Work order: At the line with "The height and", start transcribing; stop after the last line of the data below. Keep it exact and leave pictures out.

Recorded data:
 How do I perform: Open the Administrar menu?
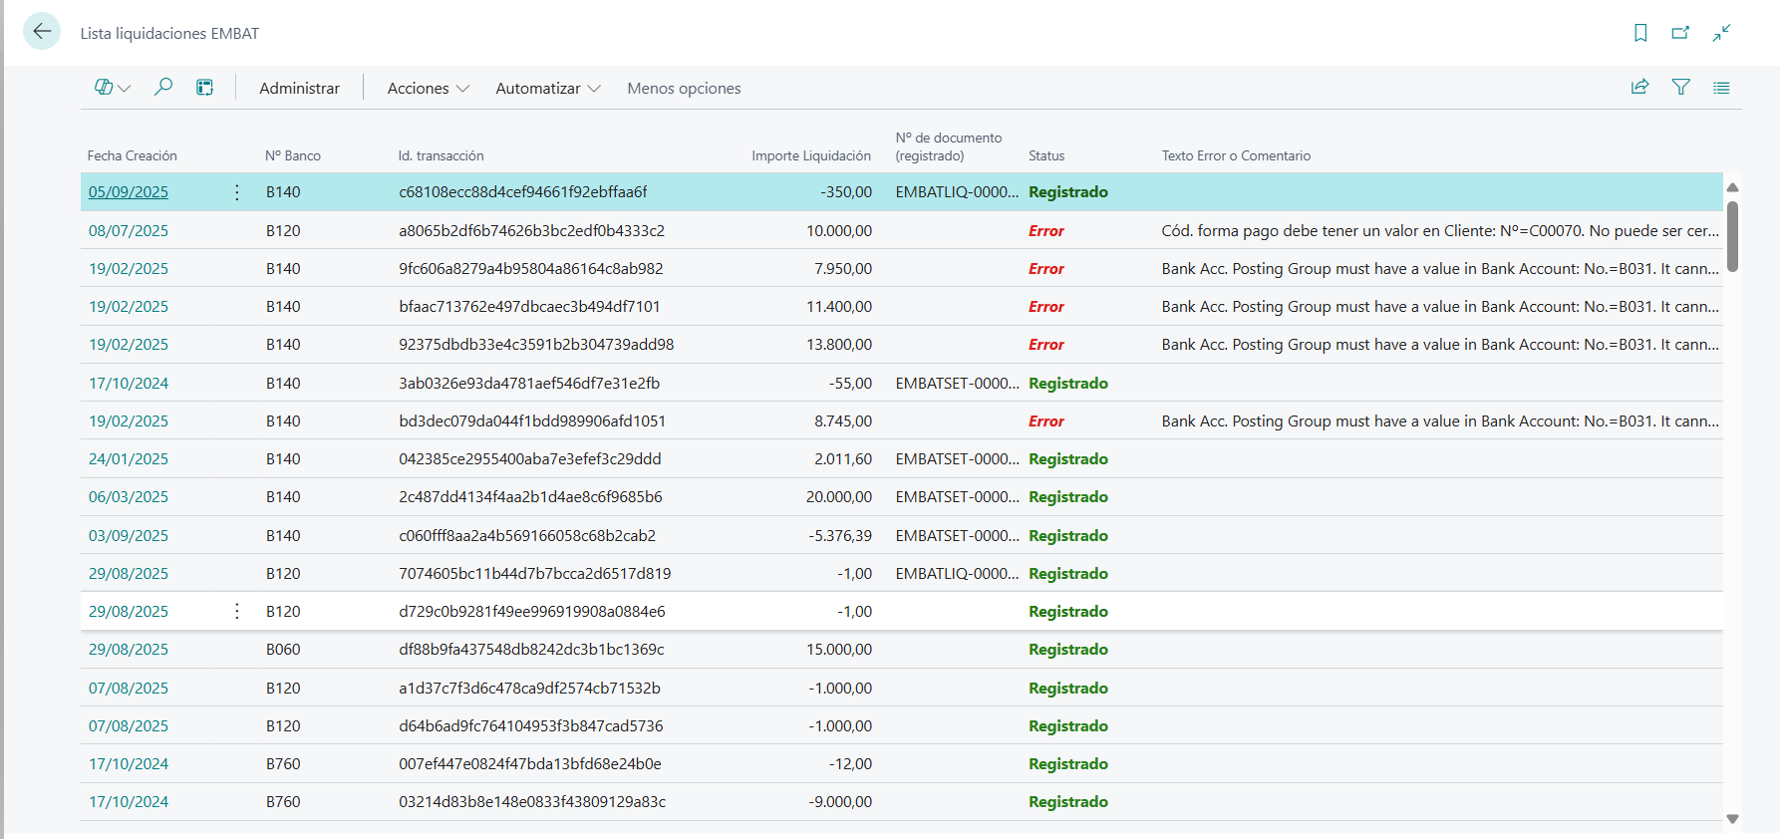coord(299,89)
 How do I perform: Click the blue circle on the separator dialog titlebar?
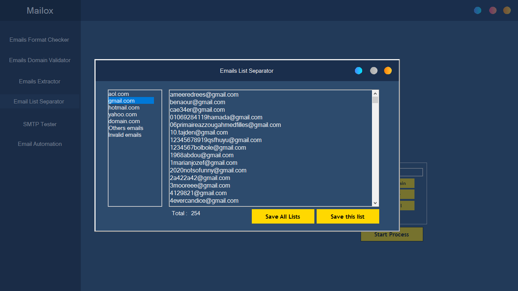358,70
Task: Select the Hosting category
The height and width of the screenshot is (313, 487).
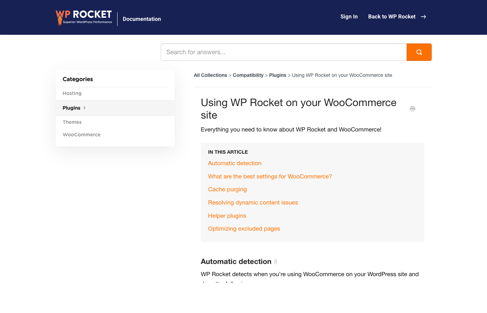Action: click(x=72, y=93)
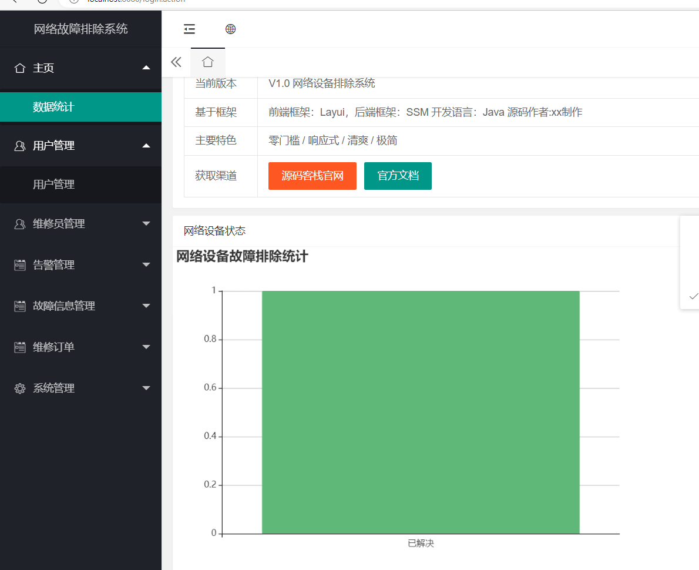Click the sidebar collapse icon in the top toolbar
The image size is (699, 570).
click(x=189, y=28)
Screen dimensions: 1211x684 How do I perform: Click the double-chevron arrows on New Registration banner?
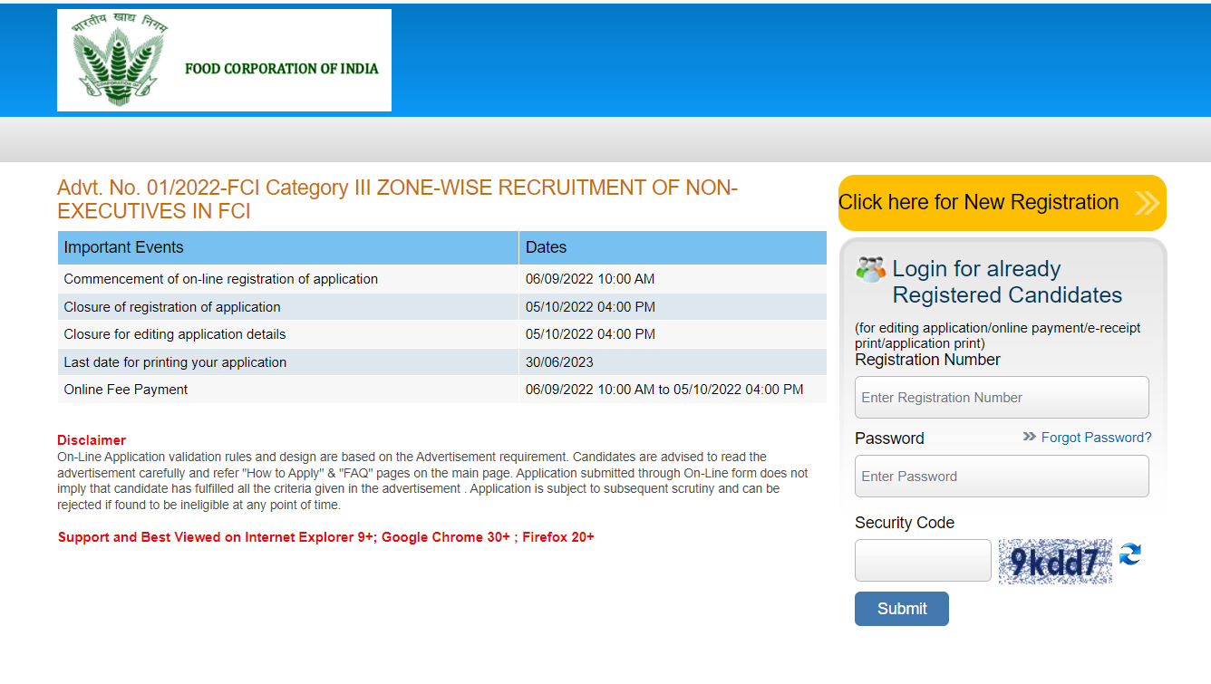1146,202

Answer section:
The height and width of the screenshot is (313, 487).
Action: click(x=72, y=93)
Click the sidebar collapse icon in the top toolbar
The image size is (699, 570).
click(x=189, y=28)
Screen dimensions: 1211x684 How do I perform: Click the double-chevron arrows on New Registration banner?
1146,202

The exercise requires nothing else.